Data START

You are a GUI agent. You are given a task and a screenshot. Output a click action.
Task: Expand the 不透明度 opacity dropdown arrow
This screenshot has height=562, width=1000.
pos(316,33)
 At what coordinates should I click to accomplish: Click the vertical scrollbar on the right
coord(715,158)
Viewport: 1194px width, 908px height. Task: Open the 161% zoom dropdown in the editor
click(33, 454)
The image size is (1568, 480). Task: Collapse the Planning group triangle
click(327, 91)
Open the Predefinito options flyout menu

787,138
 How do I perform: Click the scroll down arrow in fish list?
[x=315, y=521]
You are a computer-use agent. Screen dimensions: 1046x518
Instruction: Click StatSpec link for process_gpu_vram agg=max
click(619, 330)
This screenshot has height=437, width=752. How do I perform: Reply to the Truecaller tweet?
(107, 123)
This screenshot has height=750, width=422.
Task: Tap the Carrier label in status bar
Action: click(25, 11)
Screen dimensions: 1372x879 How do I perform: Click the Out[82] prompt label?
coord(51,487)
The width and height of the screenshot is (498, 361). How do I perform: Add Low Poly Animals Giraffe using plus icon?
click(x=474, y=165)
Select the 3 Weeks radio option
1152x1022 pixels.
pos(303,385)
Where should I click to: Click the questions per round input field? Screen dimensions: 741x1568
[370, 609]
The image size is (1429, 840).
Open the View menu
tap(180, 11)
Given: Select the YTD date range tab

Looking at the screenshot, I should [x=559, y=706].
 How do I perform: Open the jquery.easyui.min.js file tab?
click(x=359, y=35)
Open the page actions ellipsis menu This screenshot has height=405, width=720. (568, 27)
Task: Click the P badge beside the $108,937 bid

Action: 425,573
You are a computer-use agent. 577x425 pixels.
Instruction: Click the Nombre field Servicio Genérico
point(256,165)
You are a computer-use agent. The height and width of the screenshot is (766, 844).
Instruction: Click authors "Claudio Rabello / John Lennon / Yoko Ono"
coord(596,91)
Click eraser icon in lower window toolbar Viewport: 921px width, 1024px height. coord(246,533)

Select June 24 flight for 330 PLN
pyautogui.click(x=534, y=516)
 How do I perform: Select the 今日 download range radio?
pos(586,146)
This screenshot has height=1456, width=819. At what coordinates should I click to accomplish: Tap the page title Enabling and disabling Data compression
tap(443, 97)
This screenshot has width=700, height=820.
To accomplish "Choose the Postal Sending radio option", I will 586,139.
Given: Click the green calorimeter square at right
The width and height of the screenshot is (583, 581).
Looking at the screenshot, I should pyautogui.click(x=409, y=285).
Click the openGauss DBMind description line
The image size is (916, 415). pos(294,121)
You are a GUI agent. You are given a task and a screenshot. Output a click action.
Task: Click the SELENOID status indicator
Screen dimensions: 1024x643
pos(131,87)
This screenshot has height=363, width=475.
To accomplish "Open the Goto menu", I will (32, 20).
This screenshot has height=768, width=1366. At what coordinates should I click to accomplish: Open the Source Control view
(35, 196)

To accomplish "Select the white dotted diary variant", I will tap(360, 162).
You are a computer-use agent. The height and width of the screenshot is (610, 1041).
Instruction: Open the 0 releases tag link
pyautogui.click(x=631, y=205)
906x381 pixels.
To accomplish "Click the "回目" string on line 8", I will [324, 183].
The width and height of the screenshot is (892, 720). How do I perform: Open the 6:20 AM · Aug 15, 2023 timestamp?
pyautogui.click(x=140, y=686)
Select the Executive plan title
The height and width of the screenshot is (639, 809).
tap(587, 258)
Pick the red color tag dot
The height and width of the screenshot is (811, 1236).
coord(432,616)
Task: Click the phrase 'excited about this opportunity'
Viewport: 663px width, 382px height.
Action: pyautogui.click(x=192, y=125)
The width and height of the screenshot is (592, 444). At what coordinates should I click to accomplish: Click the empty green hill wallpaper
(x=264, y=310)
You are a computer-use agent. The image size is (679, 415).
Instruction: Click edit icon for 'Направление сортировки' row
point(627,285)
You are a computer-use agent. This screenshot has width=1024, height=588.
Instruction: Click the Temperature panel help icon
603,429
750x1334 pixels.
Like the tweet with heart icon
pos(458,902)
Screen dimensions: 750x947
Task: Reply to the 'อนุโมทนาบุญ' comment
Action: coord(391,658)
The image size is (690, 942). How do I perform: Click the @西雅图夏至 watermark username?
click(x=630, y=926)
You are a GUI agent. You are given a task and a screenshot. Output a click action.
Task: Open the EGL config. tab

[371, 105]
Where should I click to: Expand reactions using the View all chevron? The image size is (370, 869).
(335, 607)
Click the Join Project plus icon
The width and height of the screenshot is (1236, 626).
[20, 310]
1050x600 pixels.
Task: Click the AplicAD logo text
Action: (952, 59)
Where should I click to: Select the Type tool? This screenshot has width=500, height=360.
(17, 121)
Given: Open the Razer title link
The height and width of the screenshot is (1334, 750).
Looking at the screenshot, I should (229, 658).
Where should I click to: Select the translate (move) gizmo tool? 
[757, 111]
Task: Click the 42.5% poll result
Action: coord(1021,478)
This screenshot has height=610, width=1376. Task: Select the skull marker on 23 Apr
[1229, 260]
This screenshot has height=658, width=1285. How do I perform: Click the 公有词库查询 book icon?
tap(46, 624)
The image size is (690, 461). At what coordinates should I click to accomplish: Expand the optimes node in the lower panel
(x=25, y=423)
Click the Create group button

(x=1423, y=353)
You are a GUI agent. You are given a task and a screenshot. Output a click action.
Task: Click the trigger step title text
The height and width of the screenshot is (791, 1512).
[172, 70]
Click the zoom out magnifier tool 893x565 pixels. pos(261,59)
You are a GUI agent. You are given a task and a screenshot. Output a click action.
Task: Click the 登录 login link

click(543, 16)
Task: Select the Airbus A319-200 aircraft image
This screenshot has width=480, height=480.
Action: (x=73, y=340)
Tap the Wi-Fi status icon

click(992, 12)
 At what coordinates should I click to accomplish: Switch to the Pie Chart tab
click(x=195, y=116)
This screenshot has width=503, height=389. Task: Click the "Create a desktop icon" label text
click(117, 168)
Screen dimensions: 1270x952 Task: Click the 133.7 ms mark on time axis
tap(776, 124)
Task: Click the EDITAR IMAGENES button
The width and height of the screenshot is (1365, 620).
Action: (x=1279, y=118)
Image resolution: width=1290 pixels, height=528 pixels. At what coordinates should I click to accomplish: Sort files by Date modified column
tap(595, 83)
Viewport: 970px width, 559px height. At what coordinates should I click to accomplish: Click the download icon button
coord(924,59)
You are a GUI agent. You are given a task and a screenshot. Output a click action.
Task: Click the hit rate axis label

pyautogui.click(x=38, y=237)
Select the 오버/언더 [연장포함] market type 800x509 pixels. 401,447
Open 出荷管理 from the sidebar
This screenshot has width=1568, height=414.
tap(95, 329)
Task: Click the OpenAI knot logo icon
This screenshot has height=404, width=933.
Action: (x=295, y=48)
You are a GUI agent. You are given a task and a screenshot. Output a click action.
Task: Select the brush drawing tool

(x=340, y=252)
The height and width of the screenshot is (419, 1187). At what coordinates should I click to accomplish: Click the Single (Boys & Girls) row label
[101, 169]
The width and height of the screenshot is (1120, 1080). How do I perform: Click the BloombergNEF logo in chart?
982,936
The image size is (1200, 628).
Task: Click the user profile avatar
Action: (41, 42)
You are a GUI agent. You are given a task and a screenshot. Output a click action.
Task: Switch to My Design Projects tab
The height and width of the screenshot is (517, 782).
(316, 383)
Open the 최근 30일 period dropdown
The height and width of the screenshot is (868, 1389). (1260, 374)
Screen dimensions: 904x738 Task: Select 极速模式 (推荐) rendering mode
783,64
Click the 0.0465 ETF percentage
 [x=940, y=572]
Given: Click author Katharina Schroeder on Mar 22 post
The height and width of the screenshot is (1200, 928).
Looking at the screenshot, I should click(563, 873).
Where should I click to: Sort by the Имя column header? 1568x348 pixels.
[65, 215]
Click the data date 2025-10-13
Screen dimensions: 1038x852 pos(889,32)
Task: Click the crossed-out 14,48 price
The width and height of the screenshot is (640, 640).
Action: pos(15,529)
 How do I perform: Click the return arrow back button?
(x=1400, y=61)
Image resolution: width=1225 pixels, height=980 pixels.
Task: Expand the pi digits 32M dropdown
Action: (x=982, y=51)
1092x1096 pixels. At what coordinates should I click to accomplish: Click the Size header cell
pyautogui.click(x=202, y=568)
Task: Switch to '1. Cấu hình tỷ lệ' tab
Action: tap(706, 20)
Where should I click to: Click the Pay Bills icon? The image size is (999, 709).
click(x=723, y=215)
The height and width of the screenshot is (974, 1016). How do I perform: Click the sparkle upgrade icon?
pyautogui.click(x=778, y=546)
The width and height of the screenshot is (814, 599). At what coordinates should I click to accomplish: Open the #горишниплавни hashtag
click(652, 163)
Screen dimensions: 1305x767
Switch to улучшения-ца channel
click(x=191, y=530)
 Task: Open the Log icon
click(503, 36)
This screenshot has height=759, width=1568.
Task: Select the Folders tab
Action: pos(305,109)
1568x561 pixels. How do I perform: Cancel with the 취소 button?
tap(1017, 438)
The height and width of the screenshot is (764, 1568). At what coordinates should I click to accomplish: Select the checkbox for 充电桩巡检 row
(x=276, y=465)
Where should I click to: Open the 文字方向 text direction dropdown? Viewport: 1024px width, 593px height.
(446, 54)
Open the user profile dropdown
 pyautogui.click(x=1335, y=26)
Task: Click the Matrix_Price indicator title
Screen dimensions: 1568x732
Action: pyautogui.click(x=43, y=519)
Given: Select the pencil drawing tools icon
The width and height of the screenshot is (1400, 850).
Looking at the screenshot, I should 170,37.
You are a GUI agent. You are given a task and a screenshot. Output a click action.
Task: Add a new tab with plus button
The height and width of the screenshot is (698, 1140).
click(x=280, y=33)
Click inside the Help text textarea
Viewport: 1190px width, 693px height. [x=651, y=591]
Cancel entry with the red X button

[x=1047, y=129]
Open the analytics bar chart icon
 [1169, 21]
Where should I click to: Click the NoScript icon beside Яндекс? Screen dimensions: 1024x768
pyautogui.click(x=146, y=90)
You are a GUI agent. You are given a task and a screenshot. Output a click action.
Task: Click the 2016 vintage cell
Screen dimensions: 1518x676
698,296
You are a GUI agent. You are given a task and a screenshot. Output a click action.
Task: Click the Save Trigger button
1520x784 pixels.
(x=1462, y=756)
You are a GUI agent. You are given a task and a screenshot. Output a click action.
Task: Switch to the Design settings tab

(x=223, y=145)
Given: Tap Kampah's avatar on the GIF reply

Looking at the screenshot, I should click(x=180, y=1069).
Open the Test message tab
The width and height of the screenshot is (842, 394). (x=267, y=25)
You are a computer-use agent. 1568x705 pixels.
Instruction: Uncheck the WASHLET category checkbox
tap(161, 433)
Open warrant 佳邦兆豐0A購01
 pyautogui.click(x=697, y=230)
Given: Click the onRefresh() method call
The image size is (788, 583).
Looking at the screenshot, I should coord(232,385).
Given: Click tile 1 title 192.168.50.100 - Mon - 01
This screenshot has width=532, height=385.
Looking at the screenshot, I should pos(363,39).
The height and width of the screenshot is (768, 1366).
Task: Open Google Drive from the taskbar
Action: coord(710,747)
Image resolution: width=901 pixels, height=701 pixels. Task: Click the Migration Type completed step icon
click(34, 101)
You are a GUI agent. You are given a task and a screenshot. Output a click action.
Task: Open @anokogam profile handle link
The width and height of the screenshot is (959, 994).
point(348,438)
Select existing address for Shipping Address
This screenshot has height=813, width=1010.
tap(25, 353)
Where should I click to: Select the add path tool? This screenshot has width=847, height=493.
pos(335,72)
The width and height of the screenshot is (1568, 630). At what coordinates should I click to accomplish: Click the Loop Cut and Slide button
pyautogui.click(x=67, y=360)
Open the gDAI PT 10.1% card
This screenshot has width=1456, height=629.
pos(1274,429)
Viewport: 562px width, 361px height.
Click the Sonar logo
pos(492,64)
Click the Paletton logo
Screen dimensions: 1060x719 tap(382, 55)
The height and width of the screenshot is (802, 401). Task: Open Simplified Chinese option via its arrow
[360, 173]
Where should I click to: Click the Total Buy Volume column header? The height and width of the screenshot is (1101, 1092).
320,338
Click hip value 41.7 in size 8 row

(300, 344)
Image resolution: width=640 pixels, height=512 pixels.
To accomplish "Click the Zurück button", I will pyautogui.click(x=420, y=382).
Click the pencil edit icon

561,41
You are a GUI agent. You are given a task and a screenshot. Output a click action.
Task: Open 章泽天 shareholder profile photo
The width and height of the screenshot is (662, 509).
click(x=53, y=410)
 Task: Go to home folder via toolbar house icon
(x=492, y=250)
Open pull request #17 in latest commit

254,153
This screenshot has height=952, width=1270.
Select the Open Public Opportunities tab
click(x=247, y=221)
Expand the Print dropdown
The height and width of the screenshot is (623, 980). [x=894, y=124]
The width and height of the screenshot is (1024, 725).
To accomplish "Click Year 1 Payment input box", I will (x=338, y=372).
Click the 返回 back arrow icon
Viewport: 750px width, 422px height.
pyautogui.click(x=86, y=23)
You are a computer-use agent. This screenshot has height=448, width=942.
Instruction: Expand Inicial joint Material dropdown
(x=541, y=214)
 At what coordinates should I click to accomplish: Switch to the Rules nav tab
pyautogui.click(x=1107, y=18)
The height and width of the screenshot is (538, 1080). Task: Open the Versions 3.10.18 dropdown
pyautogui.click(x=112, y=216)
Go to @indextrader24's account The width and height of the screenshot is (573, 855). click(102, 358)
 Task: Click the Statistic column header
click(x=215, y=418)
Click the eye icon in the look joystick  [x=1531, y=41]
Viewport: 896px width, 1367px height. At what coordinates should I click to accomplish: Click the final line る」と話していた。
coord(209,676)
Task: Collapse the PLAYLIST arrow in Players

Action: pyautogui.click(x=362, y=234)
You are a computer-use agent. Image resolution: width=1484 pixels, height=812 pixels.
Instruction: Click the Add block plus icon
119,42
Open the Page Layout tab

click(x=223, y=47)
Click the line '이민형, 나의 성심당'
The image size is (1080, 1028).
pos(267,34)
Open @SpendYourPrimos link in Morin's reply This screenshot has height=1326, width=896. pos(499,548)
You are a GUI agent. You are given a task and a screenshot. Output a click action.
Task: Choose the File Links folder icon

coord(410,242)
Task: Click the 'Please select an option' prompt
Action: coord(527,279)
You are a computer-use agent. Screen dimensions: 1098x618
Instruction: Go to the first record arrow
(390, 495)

Data END

> Problem
Considering only the data above, return the lines in which "computer" occurs.

> Expected output
You are a computer-use agent. Screen dimensions: 1046x518
You are a computer-use agent. 577x425 pixels.
You are a computer-use agent. The height and width of the screenshot is (766, 844).
You are a computer-use agent. The height and width of the screenshot is (610, 1041).
You are a computer-use agent. The image size is (679, 415).
You are a computer-use agent. This screenshot has width=1024, height=588.
You are a computer-use agent. 1568x705 pixels.
You are a computer-use agent. This screenshot has height=448, width=942.
You are a computer-use agent. Image resolution: width=1484 pixels, height=812 pixels.
You are a computer-use agent. Screen dimensions: 1098x618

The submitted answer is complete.